___ 阅读文本 ___

见 CMU 15-445 Project #0 - C++ Primer 中的准备工作。


三、部分实现

有关实现的部分说明:

  • 对于B+树的节点定义,通过节点类的命名 b_plus_tree_page 不难发现,每一个节点本质上都是从缓冲池中通过 Fetch 操作获得的一个页面(准确来说是缓冲池页面的数据部分,这个数据部分通过 reinterpret_cast 强制转换后就是B+树节点的全部内容),因此B+树节点中的 page_id 与缓冲池和磁盘上的页面的 page_id 是一致的。对于分支节点(即内部节点),它保存的是 (BUSTUB_PAGE_SIZE - LEAF_PAGE_HEADER_SIZE) / sizeof(MappingType)GenericKeypage_id_t 组成的键值对。而对于叶子结点,它保存的则是 (BUSTUB_PAGE_SIZE - LEAF_PAGE_HEADER_SIZE) / sizeof(MappingType)GenericKeyRID 组成的键值对。源码中对于 RID 的定义是一个记录标识符,可见叶子结点中保存的不是实际数据,而是一个键值,因此这里实现的B+树索引是一个非聚簇索引
  • 实现时所有可能存在并发问题的函数都添加了一个基于 std::shared_mutex 的大锁,这里加锁的目的并不是为了并发,而是为了让我们的代码能在 CHECKPOINT #2 上运行,从而通过更完善的测试用例检查我们单线程实现中的漏洞。此外,为了能够让我们的代码能在 CHECKPOINT #2 上运行,还需要简单实现一下迭代器,我会在后文给出。

1.查找操作

注意事项:

  1. 查询过程中内部页面的比较要从第二个 key 开始,因为首个 key 是无效的。
  2. 每一个通过 FetchPage()NewPage() 获取的页面都需要在使用后通过 UnpinPage() 解除引用,不然这个页面会一直驻留在缓冲池(内存)中无法回写到磁盘,最后导致缓冲池溢出。

___ 给定条目 ___

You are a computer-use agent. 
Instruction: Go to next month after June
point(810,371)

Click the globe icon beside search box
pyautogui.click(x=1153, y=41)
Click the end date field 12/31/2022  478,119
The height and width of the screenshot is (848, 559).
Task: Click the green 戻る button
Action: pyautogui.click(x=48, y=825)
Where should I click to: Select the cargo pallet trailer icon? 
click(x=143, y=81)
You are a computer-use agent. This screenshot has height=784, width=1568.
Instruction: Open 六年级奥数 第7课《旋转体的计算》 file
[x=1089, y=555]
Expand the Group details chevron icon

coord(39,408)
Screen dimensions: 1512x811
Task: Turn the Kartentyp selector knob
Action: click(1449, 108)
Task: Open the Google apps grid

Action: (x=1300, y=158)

___

### 待办任务
请抄写B+树实现说明中从“见 CMU 15-445”开始、到“CHECKPOINT #2 上运行,还需要简单实现一下迭代器,我会在后文给出。”结束的部分,一字不改。

### 书面回答
见 CMU 15-445 Project #0 - C++ Primer 中的准备工作。


三、部分实现

有关实现的部分说明:

  • 对于B+树的节点定义,通过节点类的命名 b_plus_tree_page 不难发现,每一个节点本质上都是从缓冲池中通过 Fetch 操作获得的一个页面(准确来说是缓冲池页面的数据部分,这个数据部分通过 reinterpret_cast 强制转换后就是B+树节点的全部内容),因此B+树节点中的 page_id 与缓冲池和磁盘上的页面的 page_id 是一致的。对于分支节点(即内部节点),它保存的是 (BUSTUB_PAGE_SIZE - LEAF_PAGE_HEADER_SIZE) / sizeof(MappingType)GenericKeypage_id_t 组成的键值对。而对于叶子结点,它保存的则是 (BUSTUB_PAGE_SIZE - LEAF_PAGE_HEADER_SIZE) / sizeof(MappingType)GenericKeyRID 组成的键值对。源码中对于 RID 的定义是一个记录标识符,可见叶子结点中保存的不是实际数据,而是一个键值,因此这里实现的B+树索引是一个非聚簇索引
  • 实现时所有可能存在并发问题的函数都添加了一个基于 std::shared_mutex 的大锁,这里加锁的目的并不是为了并发,而是为了让我们的代码能在 CHECKPOINT #2 上运行,从而通过更完善的测试用例检查我们单线程实现中的漏洞。此外,为了能够让我们的代码能在 CHECKPOINT #2 上运行,还需要简单实现一下迭代器,我会在后文给出。